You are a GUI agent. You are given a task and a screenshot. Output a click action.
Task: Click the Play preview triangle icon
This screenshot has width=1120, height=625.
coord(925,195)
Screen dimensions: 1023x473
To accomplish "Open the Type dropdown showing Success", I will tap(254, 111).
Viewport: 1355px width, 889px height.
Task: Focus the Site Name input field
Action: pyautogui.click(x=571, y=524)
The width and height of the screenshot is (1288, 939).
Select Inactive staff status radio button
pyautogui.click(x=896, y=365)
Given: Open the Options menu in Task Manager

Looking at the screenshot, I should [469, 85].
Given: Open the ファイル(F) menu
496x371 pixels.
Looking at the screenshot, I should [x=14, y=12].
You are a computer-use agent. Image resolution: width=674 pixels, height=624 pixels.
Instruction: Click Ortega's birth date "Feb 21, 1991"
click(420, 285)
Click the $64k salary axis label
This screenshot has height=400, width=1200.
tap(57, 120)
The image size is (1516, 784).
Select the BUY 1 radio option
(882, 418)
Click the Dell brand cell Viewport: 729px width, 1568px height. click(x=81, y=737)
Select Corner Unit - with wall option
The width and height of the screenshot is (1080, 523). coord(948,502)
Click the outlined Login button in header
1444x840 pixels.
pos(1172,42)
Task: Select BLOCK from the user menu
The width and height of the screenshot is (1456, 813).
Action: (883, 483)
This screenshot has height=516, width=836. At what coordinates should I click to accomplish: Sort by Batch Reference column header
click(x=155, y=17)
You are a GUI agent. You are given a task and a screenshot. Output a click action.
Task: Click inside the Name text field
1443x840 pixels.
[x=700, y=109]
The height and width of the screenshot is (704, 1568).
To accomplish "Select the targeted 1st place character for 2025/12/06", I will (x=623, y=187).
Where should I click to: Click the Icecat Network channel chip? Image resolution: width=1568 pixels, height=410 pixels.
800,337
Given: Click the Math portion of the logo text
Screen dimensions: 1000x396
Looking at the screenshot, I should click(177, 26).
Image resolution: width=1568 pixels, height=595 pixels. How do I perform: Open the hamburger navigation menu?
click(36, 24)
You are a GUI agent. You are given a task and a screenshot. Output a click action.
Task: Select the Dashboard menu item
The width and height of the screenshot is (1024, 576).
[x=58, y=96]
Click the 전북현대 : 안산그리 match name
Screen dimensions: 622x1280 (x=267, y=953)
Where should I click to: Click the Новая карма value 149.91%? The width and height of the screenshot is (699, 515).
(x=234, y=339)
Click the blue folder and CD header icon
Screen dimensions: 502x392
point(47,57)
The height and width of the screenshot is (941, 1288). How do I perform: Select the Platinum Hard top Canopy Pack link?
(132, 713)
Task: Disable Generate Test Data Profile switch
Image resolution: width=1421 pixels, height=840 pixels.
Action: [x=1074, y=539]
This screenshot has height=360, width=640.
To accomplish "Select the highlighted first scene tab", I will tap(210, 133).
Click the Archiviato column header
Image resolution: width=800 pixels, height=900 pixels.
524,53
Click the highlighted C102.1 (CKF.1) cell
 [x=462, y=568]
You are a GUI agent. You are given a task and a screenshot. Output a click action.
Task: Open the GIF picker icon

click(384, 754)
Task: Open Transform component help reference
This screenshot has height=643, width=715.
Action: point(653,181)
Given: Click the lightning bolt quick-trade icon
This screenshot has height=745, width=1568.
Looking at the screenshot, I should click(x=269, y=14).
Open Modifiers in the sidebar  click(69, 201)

## Stated problem
Render every line of the items above as a Markdown table with the columns Row and Item line. Put a sequential row number in Row and the line itself in Item line, and omit blank lines.

## Written answer
| Row | Item line |
|---|---|
| 1 | You are a GUI agent. You are given a task and a screenshot. Output a click action. |
| 2 | Task: Click the Play preview triangle icon |
| 3 | This screenshot has width=1120, height=625. |
| 4 | coord(925,195) |
| 5 | Screen dimensions: 1023x473 |
| 6 | To accomplish "Open the Type dropdown showing Success", I will tap(254, 111). |
| 7 | Viewport: 1355px width, 889px height. |
| 8 | Task: Focus the Site Name input field |
| 9 | Action: pyautogui.click(x=571, y=524) |
| 10 | The width and height of the screenshot is (1288, 939). |
| 11 | Select Inactive staff status radio button |
| 12 | pyautogui.click(x=896, y=365) |
| 13 | Given: Open the Options menu in Task Manager |
| 14 | Looking at the screenshot, I should [469, 85]. |
| 15 | Given: Open the ファイル(F) menu |
| 16 | 496x371 pixels. |
| 17 | Looking at the screenshot, I should [x=14, y=12]. |
| 18 | You are a computer-use agent. Image resolution: width=674 pixels, height=624 pixels. |
| 19 | Instruction: Click Ortega's birth date "Feb 21, 1991" |
| 20 | click(420, 285) |
| 21 | Click the $64k salary axis label |
| 22 | This screenshot has height=400, width=1200. |
| 23 | tap(57, 120) |
| 24 | The image size is (1516, 784). |
| 25 | Select the BUY 1 radio option |
| 26 | (882, 418) |
| 27 | Click the Dell brand cell Viewport: 729px width, 1568px height. click(x=81, y=737) |
| 28 | Select Corner Unit - with wall option |
| 29 | The width and height of the screenshot is (1080, 523). coord(948,502) |
| 30 | Click the outlined Login button in header |
| 31 | 1444x840 pixels. |
| 32 | pos(1172,42) |
| 33 | Task: Select BLOCK from the user menu |
| 34 | The width and height of the screenshot is (1456, 813). |
| 35 | Action: (883, 483) |
| 36 | This screenshot has height=516, width=836. At what coordinates should I click to accomplish: Sort by Batch Reference column header |
| 37 | click(x=155, y=17) |
| 38 | You are a GUI agent. You are given a task and a screenshot. Output a click action. |
| 39 | Task: Click inside the Name text field |
| 40 | 1443x840 pixels. |
| 41 | [x=700, y=109] |
| 42 | The height and width of the screenshot is (704, 1568). |
| 43 | To accomplish "Select the targeted 1st place character for 2025/12/06", I will (x=623, y=187). |
| 44 | Where should I click to: Click the Icecat Network channel chip? Image resolution: width=1568 pixels, height=410 pixels. |
| 45 | 800,337 |
| 46 | Given: Click the Math portion of the logo text |
| 47 | Screen dimensions: 1000x396 |
| 48 | Looking at the screenshot, I should click(177, 26). |
| 49 | Image resolution: width=1568 pixels, height=595 pixels. How do I perform: Open the hamburger navigation menu? |
| 50 | click(36, 24) |
| 51 | You are a GUI agent. You are given a task and a screenshot. Output a click action. |
| 52 | Task: Select the Dashboard menu item |
| 53 | The width and height of the screenshot is (1024, 576). |
| 54 | [x=58, y=96] |
| 55 | Click the 전북현대 : 안산그리 match name |
| 56 | Screen dimensions: 622x1280 (x=267, y=953) |
| 57 | Where should I click to: Click the Новая карма value 149.91%? The width and height of the screenshot is (699, 515). |
| 58 | (x=234, y=339) |
| 59 | Click the blue folder and CD header icon |
| 60 | Screen dimensions: 502x392 |
| 61 | point(47,57) |
| 62 | The height and width of the screenshot is (941, 1288). How do I perform: Select the Platinum Hard top Canopy Pack link? |
| 63 | (132, 713) |
| 64 | Task: Disable Generate Test Data Profile switch |
| 65 | Image resolution: width=1421 pixels, height=840 pixels. |
| 66 | Action: [x=1074, y=539] |
| 67 | This screenshot has height=360, width=640. |
| 68 | To accomplish "Select the highlighted first scene tab", I will tap(210, 133). |
| 69 | Click the Archiviato column header |
| 70 | Image resolution: width=800 pixels, height=900 pixels. |
| 71 | 524,53 |
| 72 | Click the highlighted C102.1 (CKF.1) cell |
| 73 |  [x=462, y=568] |
| 74 | You are a GUI agent. You are given a task and a screenshot. Output a click action. |
| 75 | Task: Open the GIF picker icon |
| 76 | click(384, 754) |
| 77 | Task: Open Transform component help reference |
| 78 | This screenshot has height=643, width=715. |
| 79 | Action: point(653,181) |
| 80 | Given: Click the lightning bolt quick-trade icon |
| 81 | This screenshot has height=745, width=1568. |
| 82 | Looking at the screenshot, I should click(x=269, y=14). |
| 83 | Open Modifiers in the sidebar  click(69, 201) |